BEGIN

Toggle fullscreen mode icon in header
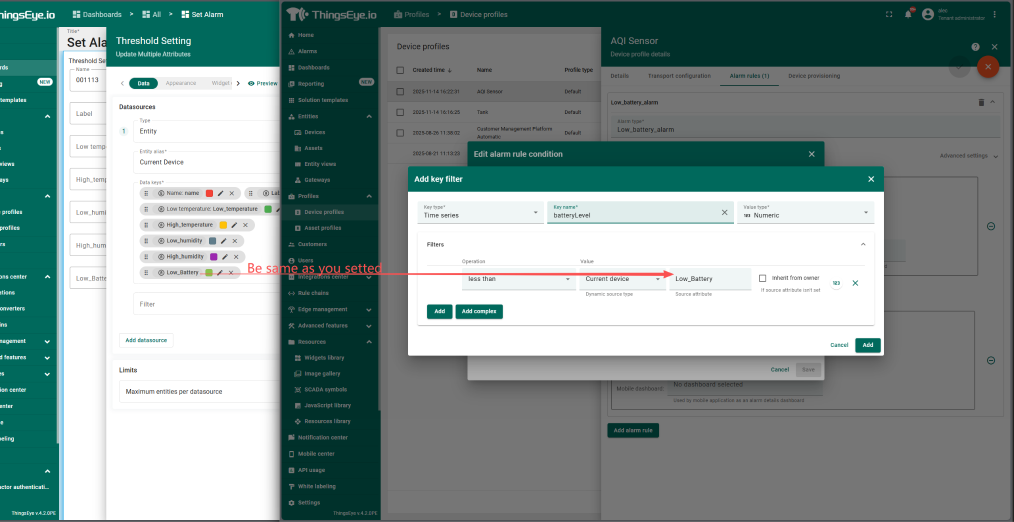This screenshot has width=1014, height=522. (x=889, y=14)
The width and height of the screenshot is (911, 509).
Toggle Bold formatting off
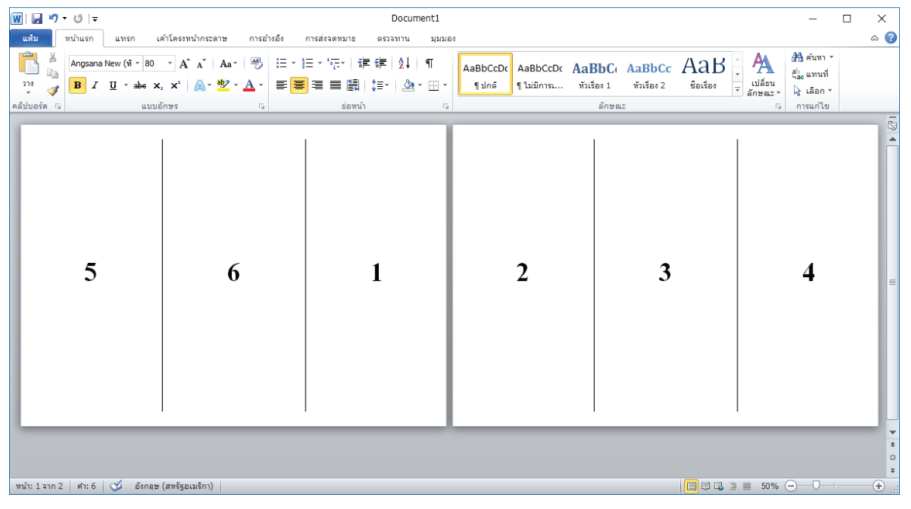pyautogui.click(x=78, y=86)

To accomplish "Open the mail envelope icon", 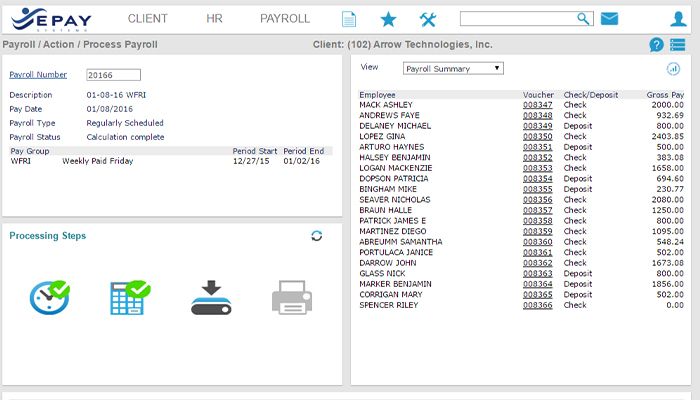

END

§ WHAT YOU HAVE TO DO: Exact copies of the entries above are needed, without their pictures.

§ PROBLEM SOLUTION:
Toggle fullscreen mode icon in header
This screenshot has width=1014, height=522. (x=889, y=14)
The width and height of the screenshot is (911, 509).
Toggle Bold formatting off
pyautogui.click(x=78, y=86)

To accomplish "Open the mail envelope icon", 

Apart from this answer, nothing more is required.